I'm sorry. It is next to impossible to give advice because you don't give any details.

Try telling your story leaving out super identifying (personal) details, and then you should get a lot of help.

If you didn't like what you heard last time, I doubt the advice will change much. You are back because whatever you are doing didn't work, right? So let us know what is going on so we can help you. 

There are tons of great people who are willing to give you their time, advice, and insight, all while keeping your anonymity for FREE. Otherwise, hire a counselor and pay them to listen and help you.


----------



## ConanHub (Aug 9, 2013)

Spicy said:


> I'm sorry.
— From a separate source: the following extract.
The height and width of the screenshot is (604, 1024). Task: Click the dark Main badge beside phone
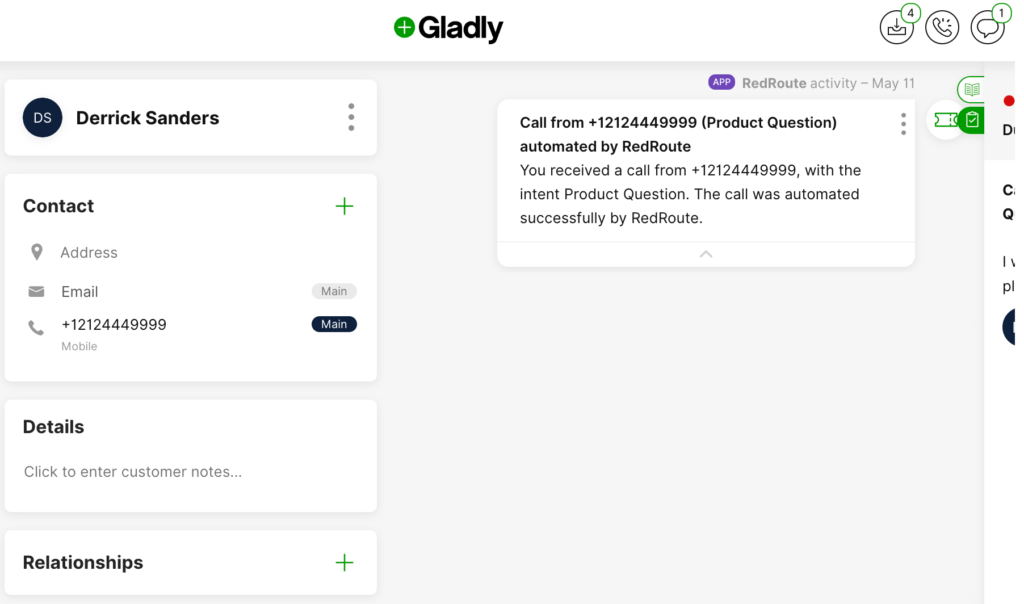tap(334, 324)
It is next to impossible to give advice because you don't give any details.
> 
> Try telling your story leaving out super identifying (personal) details, and then you should get a lot of help.
> 
> ...


OP. This is an accurate read on what this site can offer.

My wife is 11 years older than me. I met her when I was 20 and I am 47 now. We have two sons and a granddaughter with a grandson on the way.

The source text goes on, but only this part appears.